• [What to produce]: Make an exact copy of all the data, pictures excluded.

[Records from a data collection]

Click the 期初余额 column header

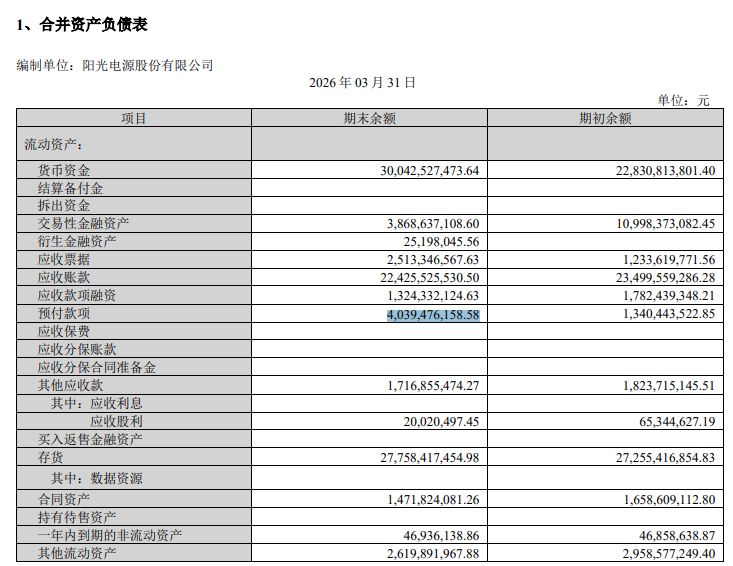[605, 118]
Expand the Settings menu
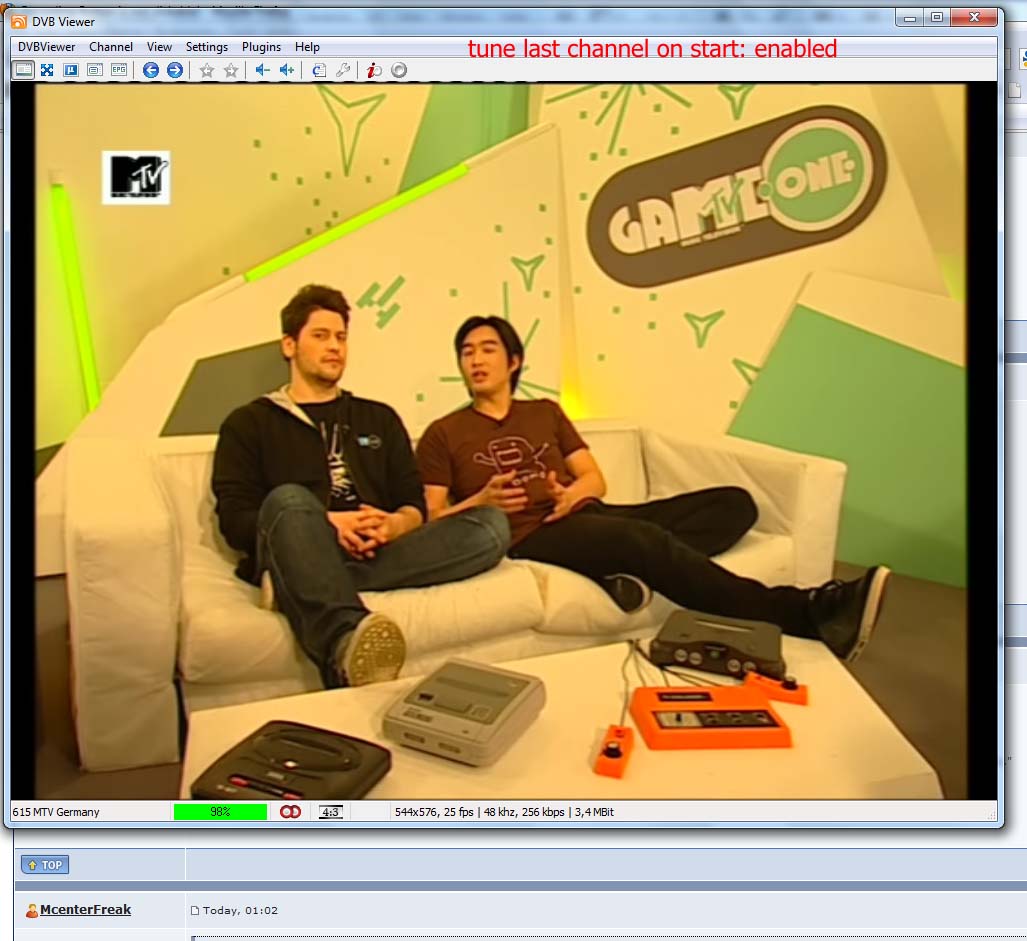The height and width of the screenshot is (941, 1027). coord(207,47)
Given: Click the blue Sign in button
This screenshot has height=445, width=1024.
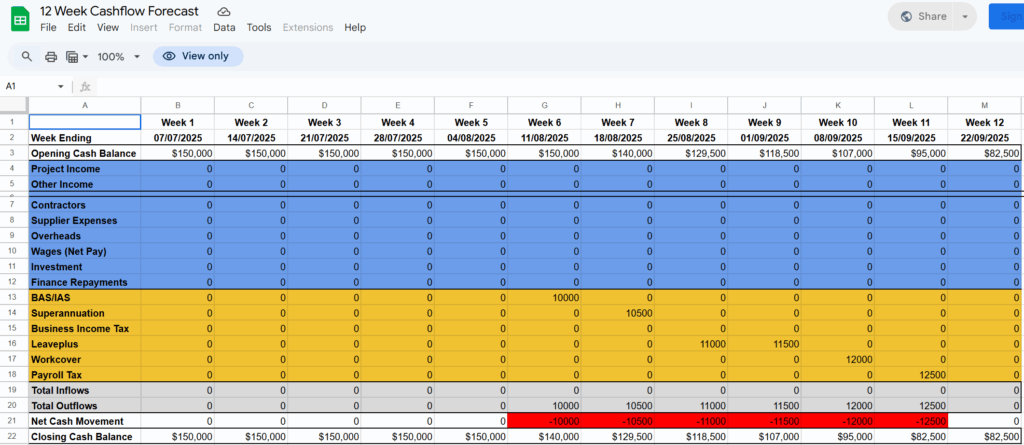Looking at the screenshot, I should pyautogui.click(x=1006, y=16).
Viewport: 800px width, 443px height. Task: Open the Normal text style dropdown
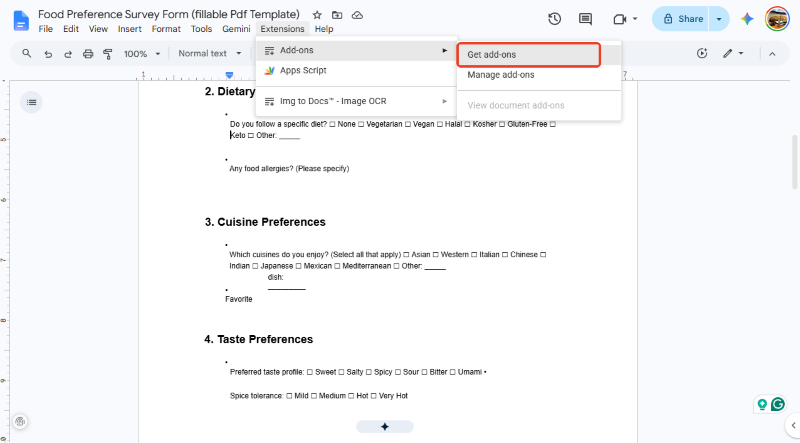(x=210, y=53)
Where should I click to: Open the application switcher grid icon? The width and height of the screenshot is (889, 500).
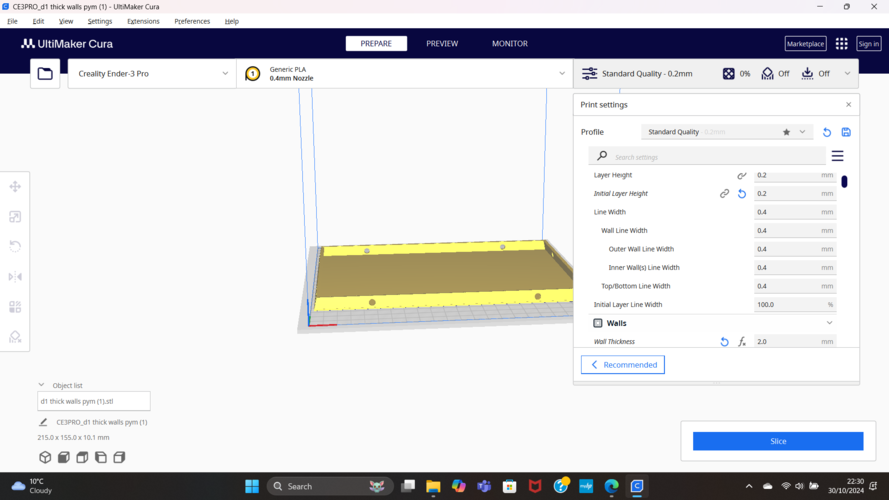click(841, 44)
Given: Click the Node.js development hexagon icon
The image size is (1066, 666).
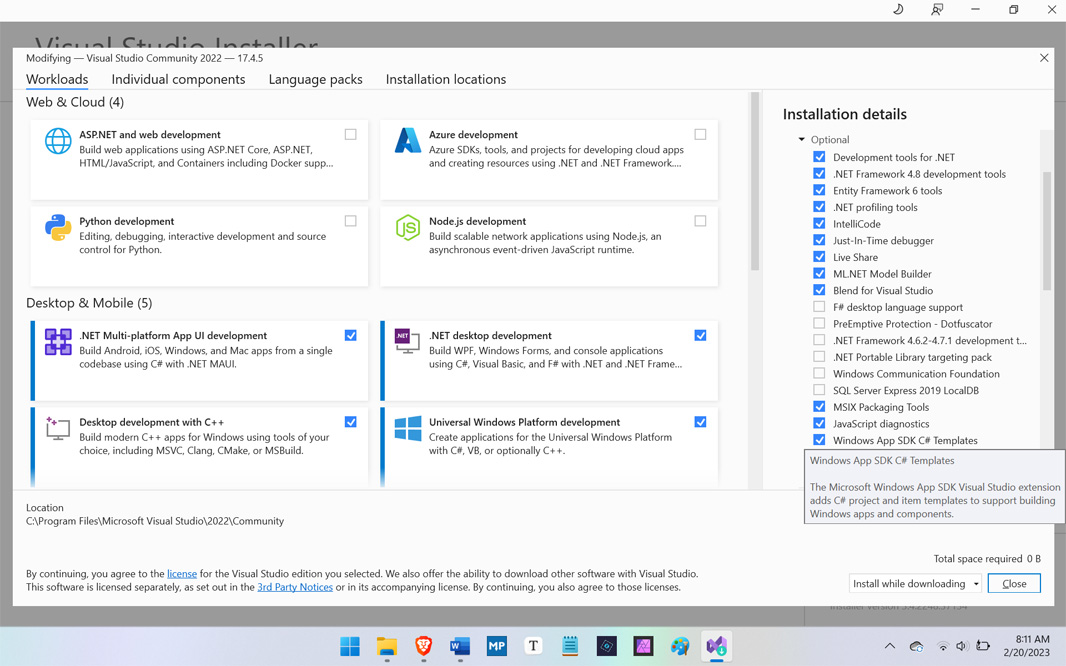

• [Finished exercise]:
Click the 期初余额 column header

[605, 118]
Expand the Settings menu
The height and width of the screenshot is (941, 1027). coord(207,47)
Given: Click the blue Sign in button
This screenshot has height=445, width=1024.
Looking at the screenshot, I should pyautogui.click(x=1006, y=16).
Viewport: 800px width, 443px height. Task: Open the Normal text style dropdown
(x=210, y=53)
Where should I click to: Open the application switcher grid icon? The width and height of the screenshot is (889, 500).
click(841, 44)
Given: Click the Node.js development hexagon icon
The image size is (1066, 666).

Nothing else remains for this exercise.